**WHAT YOU ARE ASKED TO DO:** Can you write out each of the items below word for word, with nothing left out or changed?

+++ EXCERPTED DATA

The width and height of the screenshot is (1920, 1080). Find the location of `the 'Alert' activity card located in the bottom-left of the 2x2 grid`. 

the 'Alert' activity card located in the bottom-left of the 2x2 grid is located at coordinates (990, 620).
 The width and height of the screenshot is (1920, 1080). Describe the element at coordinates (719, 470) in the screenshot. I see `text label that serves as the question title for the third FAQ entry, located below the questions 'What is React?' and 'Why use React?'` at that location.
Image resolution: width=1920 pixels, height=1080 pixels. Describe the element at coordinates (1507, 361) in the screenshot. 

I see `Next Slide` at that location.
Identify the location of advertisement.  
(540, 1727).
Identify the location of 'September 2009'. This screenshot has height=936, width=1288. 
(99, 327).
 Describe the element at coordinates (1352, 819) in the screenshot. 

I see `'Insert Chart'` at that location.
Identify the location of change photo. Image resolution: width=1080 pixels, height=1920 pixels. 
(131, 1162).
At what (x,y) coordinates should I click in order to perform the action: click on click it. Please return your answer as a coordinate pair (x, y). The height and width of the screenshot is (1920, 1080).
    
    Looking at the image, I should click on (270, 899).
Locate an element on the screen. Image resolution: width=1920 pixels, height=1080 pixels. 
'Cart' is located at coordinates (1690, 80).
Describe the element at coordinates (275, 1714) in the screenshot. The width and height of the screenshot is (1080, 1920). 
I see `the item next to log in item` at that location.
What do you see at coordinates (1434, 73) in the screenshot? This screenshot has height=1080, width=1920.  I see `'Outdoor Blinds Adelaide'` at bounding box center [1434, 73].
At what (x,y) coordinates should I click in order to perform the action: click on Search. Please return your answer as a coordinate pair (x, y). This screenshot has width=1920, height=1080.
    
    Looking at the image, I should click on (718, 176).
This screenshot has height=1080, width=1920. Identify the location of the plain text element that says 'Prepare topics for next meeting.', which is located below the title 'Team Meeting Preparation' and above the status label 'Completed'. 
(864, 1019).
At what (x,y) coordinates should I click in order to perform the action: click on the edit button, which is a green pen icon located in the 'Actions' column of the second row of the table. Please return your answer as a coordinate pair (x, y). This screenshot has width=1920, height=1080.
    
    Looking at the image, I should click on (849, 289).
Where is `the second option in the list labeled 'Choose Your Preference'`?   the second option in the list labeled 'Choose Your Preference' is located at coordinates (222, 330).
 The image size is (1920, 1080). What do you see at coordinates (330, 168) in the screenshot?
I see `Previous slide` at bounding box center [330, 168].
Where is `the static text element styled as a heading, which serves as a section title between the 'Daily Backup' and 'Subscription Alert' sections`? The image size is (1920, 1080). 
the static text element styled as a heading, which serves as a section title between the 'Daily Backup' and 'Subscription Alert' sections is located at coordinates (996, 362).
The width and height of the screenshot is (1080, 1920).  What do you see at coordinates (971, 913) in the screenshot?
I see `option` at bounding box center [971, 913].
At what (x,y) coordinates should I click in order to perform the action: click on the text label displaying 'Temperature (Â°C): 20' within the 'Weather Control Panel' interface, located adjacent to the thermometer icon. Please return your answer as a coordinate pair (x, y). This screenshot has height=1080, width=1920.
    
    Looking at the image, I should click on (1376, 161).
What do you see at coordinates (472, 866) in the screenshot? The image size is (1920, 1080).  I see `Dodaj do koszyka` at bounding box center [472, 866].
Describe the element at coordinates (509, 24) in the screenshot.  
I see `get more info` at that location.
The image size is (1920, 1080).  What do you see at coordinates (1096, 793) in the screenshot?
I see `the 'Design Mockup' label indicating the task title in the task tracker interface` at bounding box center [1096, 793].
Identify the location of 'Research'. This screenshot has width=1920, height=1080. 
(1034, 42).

++++++

**ANSWER TO THIS EXERCISE:**
The width and height of the screenshot is (1920, 1080). Find the location of `the 'Alert' activity card located in the bottom-left of the 2x2 grid`. 

the 'Alert' activity card located in the bottom-left of the 2x2 grid is located at coordinates (990, 620).
 The width and height of the screenshot is (1920, 1080). Describe the element at coordinates (719, 470) in the screenshot. I see `text label that serves as the question title for the third FAQ entry, located below the questions 'What is React?' and 'Why use React?'` at that location.
Image resolution: width=1920 pixels, height=1080 pixels. Describe the element at coordinates (1507, 361) in the screenshot. 

I see `Next Slide` at that location.
Identify the location of advertisement.  
(540, 1727).
Identify the location of 'September 2009'. This screenshot has height=936, width=1288. 
(99, 327).
 Describe the element at coordinates (1352, 819) in the screenshot. 

I see `'Insert Chart'` at that location.
Identify the location of change photo. Image resolution: width=1080 pixels, height=1920 pixels. 
(131, 1162).
At what (x,y) coordinates should I click in order to perform the action: click on click it. Please return your answer as a coordinate pair (x, y). The height and width of the screenshot is (1920, 1080).
    
    Looking at the image, I should click on (270, 899).
Locate an element on the screen. Image resolution: width=1920 pixels, height=1080 pixels. 
'Cart' is located at coordinates (1690, 80).
Describe the element at coordinates (275, 1714) in the screenshot. The width and height of the screenshot is (1080, 1920). 
I see `the item next to log in item` at that location.
What do you see at coordinates (1434, 73) in the screenshot? This screenshot has height=1080, width=1920.  I see `'Outdoor Blinds Adelaide'` at bounding box center [1434, 73].
At what (x,y) coordinates should I click in order to perform the action: click on Search. Please return your answer as a coordinate pair (x, y). This screenshot has width=1920, height=1080.
    
    Looking at the image, I should click on (718, 176).
This screenshot has height=1080, width=1920. Identify the location of the plain text element that says 'Prepare topics for next meeting.', which is located below the title 'Team Meeting Preparation' and above the status label 'Completed'. 
(864, 1019).
At what (x,y) coordinates should I click in order to perform the action: click on the edit button, which is a green pen icon located in the 'Actions' column of the second row of the table. Please return your answer as a coordinate pair (x, y). This screenshot has width=1920, height=1080.
    
    Looking at the image, I should click on (849, 289).
Where is `the second option in the list labeled 'Choose Your Preference'`?   the second option in the list labeled 'Choose Your Preference' is located at coordinates (222, 330).
 The image size is (1920, 1080). What do you see at coordinates (330, 168) in the screenshot?
I see `Previous slide` at bounding box center [330, 168].
Where is `the static text element styled as a heading, which serves as a section title between the 'Daily Backup' and 'Subscription Alert' sections`? The image size is (1920, 1080). 
the static text element styled as a heading, which serves as a section title between the 'Daily Backup' and 'Subscription Alert' sections is located at coordinates (996, 362).
The width and height of the screenshot is (1080, 1920).  What do you see at coordinates (971, 913) in the screenshot?
I see `option` at bounding box center [971, 913].
At what (x,y) coordinates should I click in order to perform the action: click on the text label displaying 'Temperature (Â°C): 20' within the 'Weather Control Panel' interface, located adjacent to the thermometer icon. Please return your answer as a coordinate pair (x, y). This screenshot has height=1080, width=1920.
    
    Looking at the image, I should click on (1376, 161).
What do you see at coordinates (472, 866) in the screenshot? The image size is (1920, 1080).  I see `Dodaj do koszyka` at bounding box center [472, 866].
Describe the element at coordinates (509, 24) in the screenshot.  
I see `get more info` at that location.
The image size is (1920, 1080).  What do you see at coordinates (1096, 793) in the screenshot?
I see `the 'Design Mockup' label indicating the task title in the task tracker interface` at bounding box center [1096, 793].
Identify the location of 'Research'. This screenshot has width=1920, height=1080. 
(1034, 42).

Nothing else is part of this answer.